> [Article]:
──────────

Studio album by Die So Fluid
- Released: August 9, 2004
- Recorded: 2003
- Studio: Criterion Studios
- Genre: Alternative metal
- Length: 40:17
- Label: Cartesian Records Ltd
- Producer: Mark Williams

Die So Fluid chronology
| Operation Hypocrite (2001) | Spawn of Dysfunction (2004) | Not Everybody Gets a Happy Ending (2008) |

= Spawn of Dysfunction =

Spawn of Dysfunction is the first album by nu metal trio Die So Fluid. It was recorded at Criterion Studios, London, in November 2003 and released through the band's own label, Cartesian Records Ltd, in the United Kingdom in 2004. It was distributed by Cargo Records. The album was not released internationally until 2008. It was distributed by Renaissance Recordings in the USA and Universal Music Germany distributed it to several European countries. When originally purchased in the USA, a sticker on the front of the album said "The First Album from Die So Fluid Expanded U.S. Edition", although it has the same tracks.

──────────

> [Raw data]:
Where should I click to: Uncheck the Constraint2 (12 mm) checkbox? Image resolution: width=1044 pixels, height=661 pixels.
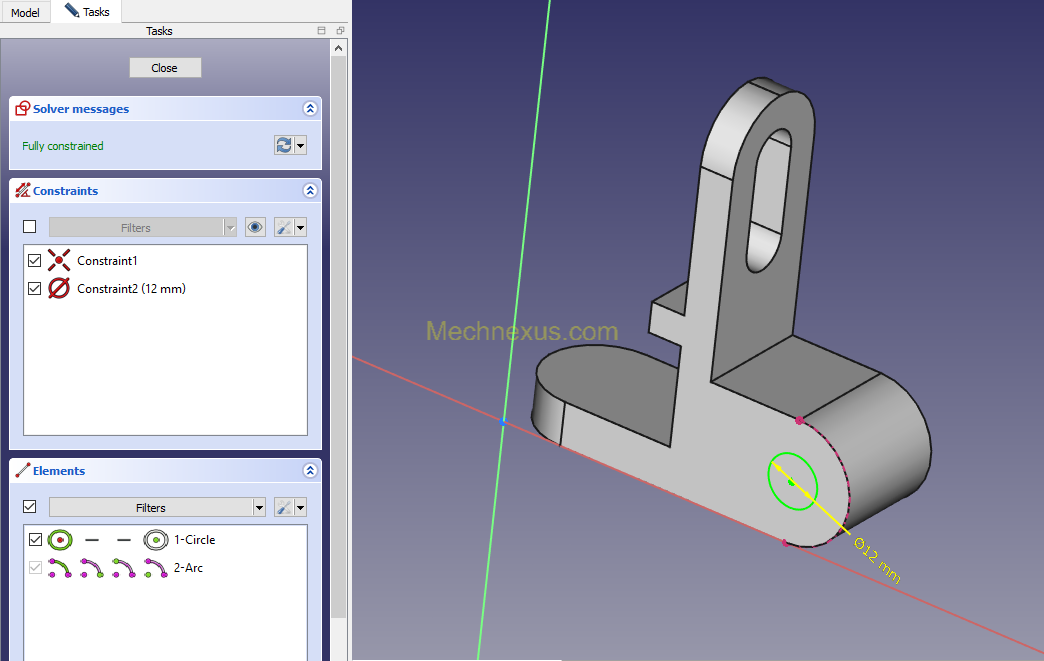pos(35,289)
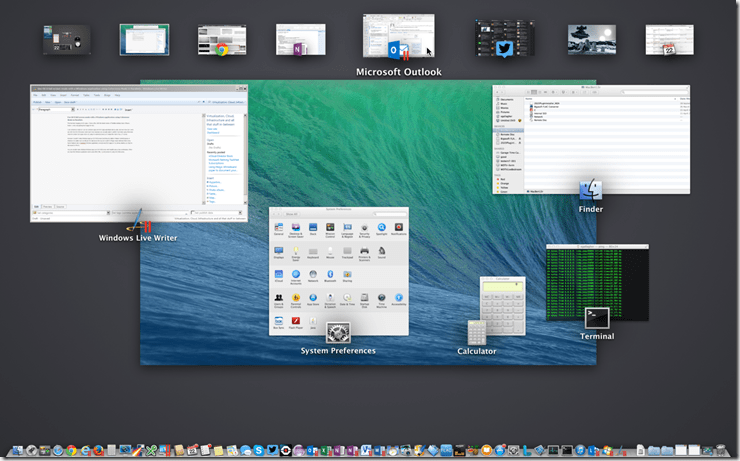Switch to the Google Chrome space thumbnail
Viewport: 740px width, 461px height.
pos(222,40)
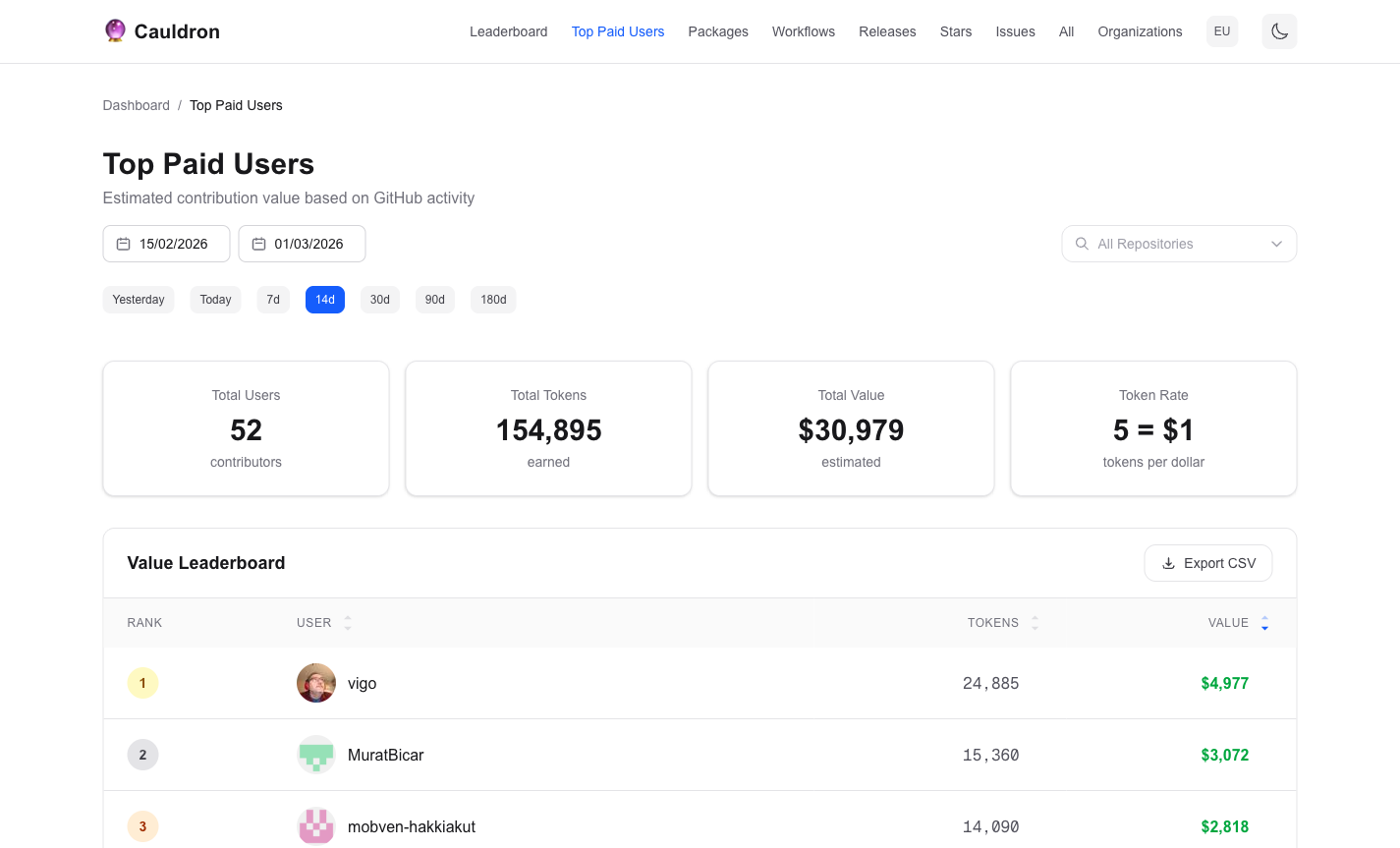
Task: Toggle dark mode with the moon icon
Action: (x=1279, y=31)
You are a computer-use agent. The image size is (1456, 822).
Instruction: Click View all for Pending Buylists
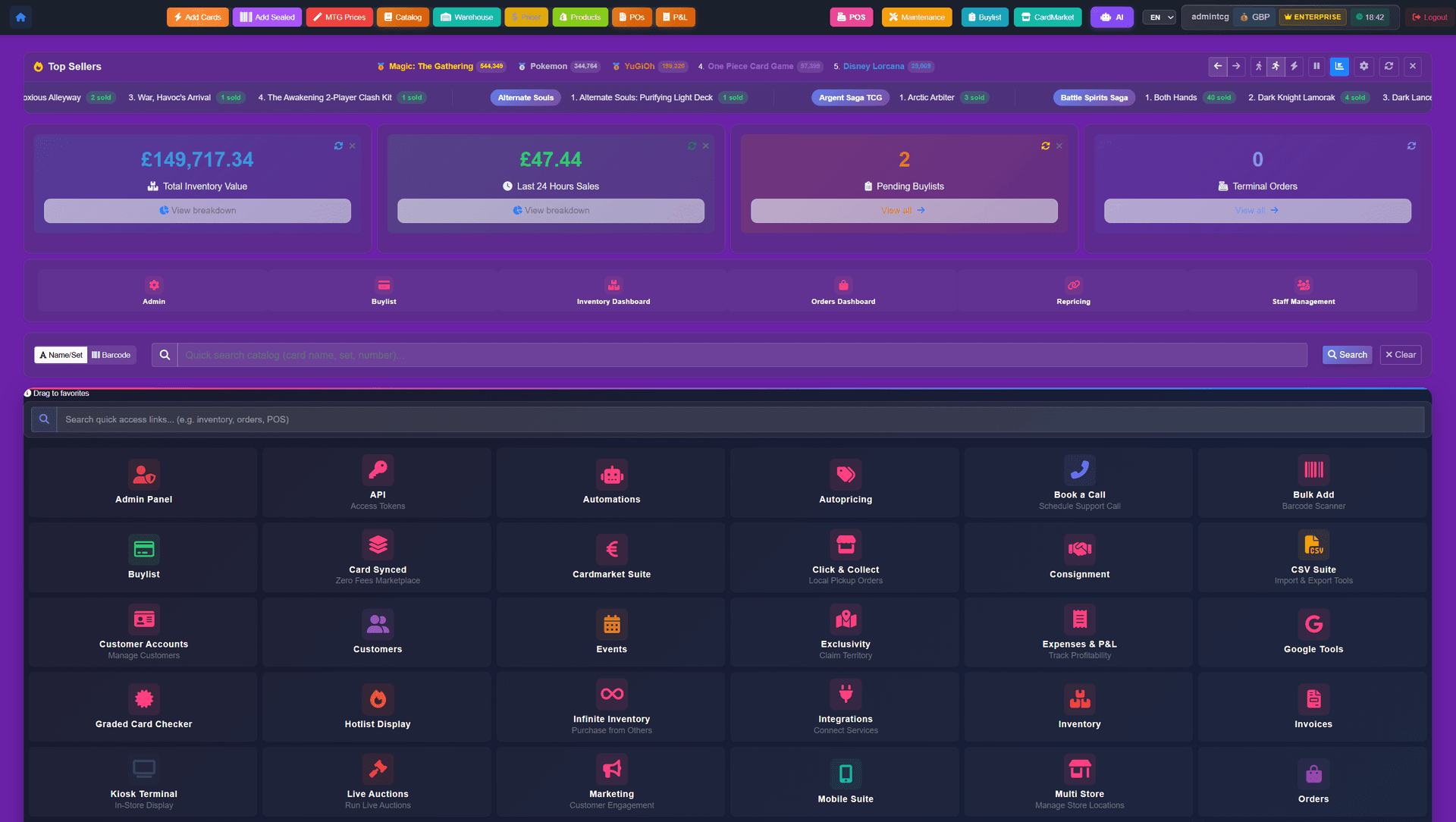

──────────

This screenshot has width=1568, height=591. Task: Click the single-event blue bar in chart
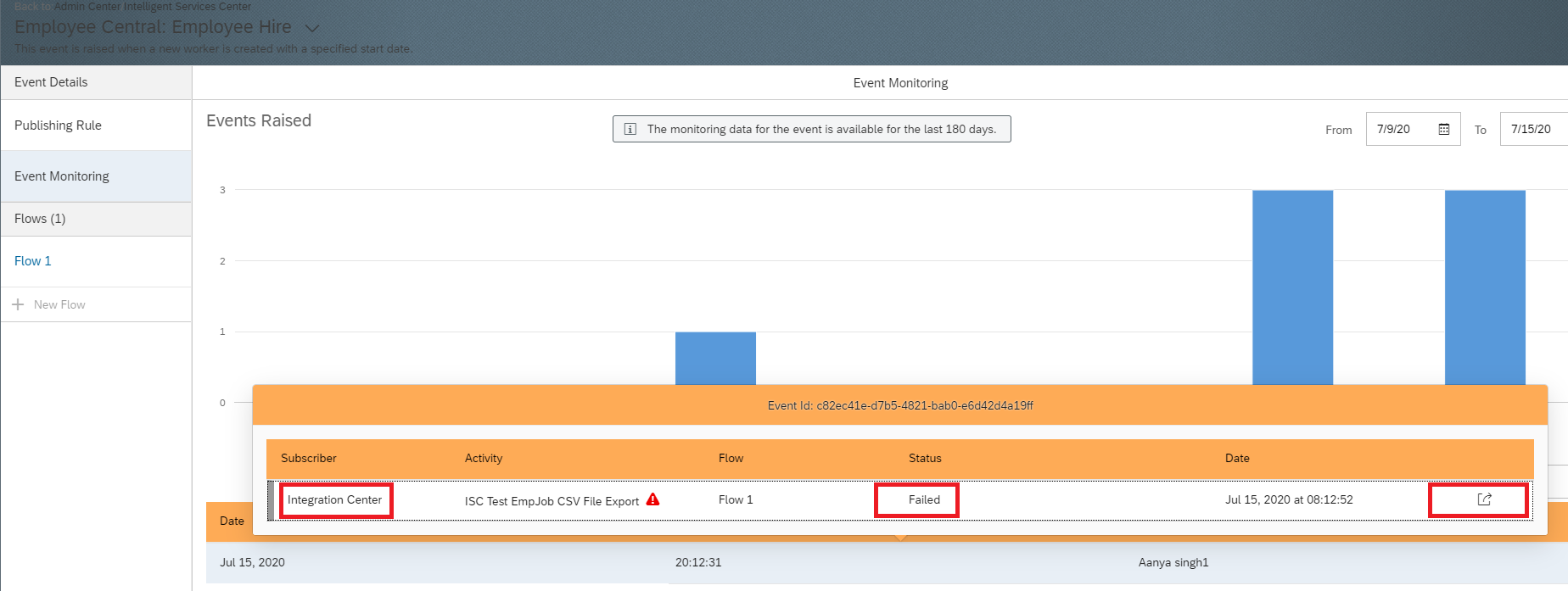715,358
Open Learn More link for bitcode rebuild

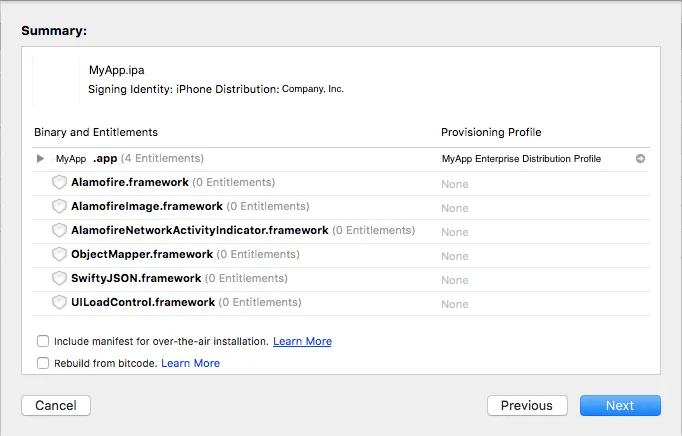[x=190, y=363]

──────────

> [Set of tasks]:
**1)** In the article on Spawn of Dysfunction, retype the passage that begins with the words containing "Die So Fluid chronology" and ends with "the same tracks.".
**2)** Using only the article on Spawn of Dysfunction, decide whether each statement agrees with it. Answer yes or no for each, and quote the deciding words. (a) The album was recorded at Criterion Studios in London. (b) The album was released internationally in 2004. (c) The U.S. edition contains tracks that the original release does not.
**3)** List every company that the article on Spawn of Dysfunction names as releasing or distributing the album.

> [Solutions in order]:
**1)**
Die So Fluid chronology
| Operation Hypocrite (2001) | Spawn of Dysfunction (2004) | Not Everybody Gets a Happy Ending (2008) |

= Spawn of Dysfunction =

Spawn of Dysfunction is the first album by nu metal trio Die So Fluid. It was recorded at Criterion Studios, London, in November 2003 and released through the band's own label, Cartesian Records Ltd, in the United Kingdom in 2004. It was distributed by Cargo Records. The album was not released internationally until 2008. It was distributed by Renaissance Recordings in the USA and Universal Music Germany distributed it to several European countries. When originally purchased in the USA, a sticker on the front of the album said "The First Album from Die So Fluid Expanded U.S. Edition", although it has the same tracks.

**2)**
(a) Yes: "It was recorded at Criterion Studios, London, in November 2003"
(b) No: "The album was not released internationally until 2008."
(c) No: "although it has the same tracks."

**3)**
- Cartesian Records Ltd
- Cargo Records
- Renaissance Recordings
- Universal Music Germany